Exercise description
Write out exactly the lines of the entries below from the one holding "Image resolution: width=800" to the one holding "Screen dimensions: 1266x654", inclusive, and leave out all other lines.

Dataset excerpts
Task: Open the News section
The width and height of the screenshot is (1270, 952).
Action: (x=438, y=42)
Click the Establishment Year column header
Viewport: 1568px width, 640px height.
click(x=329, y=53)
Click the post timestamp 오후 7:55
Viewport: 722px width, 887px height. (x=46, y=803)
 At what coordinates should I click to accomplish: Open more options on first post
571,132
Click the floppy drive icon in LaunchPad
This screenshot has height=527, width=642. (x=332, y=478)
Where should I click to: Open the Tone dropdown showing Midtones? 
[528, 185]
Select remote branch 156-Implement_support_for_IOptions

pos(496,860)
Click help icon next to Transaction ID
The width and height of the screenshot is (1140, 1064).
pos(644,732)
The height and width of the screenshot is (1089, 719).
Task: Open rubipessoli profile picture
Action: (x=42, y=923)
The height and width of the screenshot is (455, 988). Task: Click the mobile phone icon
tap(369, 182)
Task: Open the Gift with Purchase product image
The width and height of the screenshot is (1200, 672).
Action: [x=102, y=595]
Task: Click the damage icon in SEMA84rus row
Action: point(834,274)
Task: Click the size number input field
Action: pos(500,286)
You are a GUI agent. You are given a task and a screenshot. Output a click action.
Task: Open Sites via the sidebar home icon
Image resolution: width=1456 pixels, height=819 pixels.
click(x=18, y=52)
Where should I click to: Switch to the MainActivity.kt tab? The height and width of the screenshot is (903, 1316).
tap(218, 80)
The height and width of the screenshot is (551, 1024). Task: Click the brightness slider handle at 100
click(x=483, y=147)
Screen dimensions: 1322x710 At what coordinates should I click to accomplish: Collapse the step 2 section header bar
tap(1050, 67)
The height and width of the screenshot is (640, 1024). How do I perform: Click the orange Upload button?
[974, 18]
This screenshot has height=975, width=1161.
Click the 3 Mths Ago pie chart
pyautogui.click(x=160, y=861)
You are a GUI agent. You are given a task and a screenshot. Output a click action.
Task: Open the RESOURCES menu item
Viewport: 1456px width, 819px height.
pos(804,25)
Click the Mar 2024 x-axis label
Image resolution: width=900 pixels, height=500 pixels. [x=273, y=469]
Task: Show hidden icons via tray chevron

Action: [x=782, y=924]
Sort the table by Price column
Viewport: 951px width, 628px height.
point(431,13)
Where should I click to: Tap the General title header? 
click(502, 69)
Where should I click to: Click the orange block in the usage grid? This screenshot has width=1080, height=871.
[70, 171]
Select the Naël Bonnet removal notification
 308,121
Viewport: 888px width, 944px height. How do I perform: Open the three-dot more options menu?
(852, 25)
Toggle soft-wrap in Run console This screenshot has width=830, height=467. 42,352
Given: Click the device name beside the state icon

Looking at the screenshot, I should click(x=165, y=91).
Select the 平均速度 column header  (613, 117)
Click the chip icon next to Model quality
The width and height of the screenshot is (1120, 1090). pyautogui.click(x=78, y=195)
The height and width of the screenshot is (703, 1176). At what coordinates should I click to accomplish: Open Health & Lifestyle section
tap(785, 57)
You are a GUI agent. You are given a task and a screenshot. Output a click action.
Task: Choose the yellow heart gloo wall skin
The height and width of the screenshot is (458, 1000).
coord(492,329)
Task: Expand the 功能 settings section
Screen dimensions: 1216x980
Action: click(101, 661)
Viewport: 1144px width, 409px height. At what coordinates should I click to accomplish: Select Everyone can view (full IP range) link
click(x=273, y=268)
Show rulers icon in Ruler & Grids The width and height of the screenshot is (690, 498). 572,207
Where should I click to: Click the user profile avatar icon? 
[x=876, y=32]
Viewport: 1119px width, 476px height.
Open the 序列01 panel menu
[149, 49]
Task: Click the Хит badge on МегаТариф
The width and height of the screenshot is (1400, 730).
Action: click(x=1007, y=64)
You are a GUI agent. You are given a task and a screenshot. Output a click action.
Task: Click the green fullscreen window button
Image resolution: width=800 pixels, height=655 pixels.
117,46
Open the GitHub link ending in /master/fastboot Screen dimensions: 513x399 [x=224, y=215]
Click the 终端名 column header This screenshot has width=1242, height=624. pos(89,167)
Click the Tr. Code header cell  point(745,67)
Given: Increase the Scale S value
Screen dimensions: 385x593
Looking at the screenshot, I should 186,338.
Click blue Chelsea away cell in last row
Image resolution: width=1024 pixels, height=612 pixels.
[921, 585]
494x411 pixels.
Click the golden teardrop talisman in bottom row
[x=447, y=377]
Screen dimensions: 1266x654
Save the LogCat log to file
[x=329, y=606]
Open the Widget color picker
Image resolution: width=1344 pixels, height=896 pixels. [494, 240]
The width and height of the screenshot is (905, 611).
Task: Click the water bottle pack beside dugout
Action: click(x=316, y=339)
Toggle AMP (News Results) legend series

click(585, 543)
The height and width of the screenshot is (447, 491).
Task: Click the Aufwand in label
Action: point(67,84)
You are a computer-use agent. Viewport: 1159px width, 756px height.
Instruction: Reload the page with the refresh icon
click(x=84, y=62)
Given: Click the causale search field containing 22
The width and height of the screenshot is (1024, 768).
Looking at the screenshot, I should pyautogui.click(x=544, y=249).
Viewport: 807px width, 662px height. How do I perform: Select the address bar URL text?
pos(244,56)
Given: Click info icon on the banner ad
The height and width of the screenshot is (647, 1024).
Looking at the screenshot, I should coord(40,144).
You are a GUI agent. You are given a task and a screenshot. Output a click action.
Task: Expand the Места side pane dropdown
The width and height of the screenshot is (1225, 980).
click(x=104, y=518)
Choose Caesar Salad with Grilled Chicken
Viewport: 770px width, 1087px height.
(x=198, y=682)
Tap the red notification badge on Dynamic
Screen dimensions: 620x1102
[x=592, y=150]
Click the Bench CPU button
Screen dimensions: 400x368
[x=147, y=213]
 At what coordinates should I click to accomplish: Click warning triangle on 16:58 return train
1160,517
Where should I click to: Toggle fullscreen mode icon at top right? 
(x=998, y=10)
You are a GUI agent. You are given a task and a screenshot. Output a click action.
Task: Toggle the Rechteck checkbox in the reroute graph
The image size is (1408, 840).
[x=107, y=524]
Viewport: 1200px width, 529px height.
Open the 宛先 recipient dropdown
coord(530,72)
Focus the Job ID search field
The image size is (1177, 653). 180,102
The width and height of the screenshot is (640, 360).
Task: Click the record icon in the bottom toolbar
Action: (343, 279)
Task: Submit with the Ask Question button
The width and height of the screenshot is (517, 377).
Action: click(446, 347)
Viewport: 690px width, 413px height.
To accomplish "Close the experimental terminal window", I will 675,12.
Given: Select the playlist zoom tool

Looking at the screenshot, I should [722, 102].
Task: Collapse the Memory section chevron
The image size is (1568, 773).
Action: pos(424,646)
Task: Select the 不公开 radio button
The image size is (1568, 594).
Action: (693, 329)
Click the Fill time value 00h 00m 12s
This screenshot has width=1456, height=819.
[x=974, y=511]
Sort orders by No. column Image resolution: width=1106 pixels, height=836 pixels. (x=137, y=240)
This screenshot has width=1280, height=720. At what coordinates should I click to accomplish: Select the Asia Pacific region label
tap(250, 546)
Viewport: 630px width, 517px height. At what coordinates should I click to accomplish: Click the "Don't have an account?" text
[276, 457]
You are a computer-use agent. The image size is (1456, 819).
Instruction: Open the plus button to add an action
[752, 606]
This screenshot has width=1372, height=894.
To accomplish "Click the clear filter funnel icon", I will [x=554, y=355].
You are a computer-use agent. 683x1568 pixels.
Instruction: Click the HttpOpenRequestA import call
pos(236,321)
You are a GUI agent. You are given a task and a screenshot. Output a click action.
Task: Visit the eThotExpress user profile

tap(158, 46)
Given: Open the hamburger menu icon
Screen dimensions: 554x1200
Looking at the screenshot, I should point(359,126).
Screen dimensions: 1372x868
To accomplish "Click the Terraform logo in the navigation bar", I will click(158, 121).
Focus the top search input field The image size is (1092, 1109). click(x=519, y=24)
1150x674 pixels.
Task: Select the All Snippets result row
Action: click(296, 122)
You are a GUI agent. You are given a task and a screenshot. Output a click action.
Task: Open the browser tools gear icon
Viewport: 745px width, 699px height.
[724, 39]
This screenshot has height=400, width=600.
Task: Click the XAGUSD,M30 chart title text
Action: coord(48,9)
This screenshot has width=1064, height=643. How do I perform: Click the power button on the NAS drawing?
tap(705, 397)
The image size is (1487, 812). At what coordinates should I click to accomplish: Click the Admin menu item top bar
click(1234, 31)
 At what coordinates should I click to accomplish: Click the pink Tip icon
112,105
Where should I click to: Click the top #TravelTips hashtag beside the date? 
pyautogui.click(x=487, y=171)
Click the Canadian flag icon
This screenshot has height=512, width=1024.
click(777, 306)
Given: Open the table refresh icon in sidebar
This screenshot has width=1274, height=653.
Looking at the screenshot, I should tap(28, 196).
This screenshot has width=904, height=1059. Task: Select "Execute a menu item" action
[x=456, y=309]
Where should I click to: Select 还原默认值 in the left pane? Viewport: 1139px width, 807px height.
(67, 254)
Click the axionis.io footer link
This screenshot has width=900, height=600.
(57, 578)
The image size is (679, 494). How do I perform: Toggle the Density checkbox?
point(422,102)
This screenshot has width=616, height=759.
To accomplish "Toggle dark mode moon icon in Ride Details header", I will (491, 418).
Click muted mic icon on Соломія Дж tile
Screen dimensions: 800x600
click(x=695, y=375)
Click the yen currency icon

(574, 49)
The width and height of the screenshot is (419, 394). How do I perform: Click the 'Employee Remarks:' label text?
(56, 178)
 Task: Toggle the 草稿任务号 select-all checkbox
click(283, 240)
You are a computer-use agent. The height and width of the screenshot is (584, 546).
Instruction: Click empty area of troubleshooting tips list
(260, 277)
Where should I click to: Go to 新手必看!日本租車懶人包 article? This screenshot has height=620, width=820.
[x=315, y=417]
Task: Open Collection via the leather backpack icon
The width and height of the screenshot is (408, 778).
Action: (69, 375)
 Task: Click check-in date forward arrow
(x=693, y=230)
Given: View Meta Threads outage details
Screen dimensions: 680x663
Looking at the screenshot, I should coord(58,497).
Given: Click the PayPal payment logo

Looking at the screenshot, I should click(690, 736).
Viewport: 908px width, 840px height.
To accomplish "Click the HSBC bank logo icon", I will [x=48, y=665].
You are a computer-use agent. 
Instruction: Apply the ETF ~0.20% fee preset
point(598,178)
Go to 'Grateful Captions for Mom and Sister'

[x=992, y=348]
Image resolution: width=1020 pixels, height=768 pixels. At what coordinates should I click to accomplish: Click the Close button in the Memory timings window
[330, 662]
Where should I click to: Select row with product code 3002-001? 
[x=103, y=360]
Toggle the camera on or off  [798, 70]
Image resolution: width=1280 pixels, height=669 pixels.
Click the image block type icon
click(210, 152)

Result of the task
Image resolution: width=800 pixels, height=655 pixels.
117,46
Open the GitHub link ending in /master/fastboot Screen dimensions: 513x399 [x=224, y=215]
Click the 终端名 column header This screenshot has width=1242, height=624. pos(89,167)
Click the Tr. Code header cell  point(745,67)
Given: Increase the Scale S value
Screen dimensions: 385x593
Looking at the screenshot, I should 186,338.
Click blue Chelsea away cell in last row
Image resolution: width=1024 pixels, height=612 pixels.
[921, 585]
494x411 pixels.
Click the golden teardrop talisman in bottom row
[x=447, y=377]
Screen dimensions: 1266x654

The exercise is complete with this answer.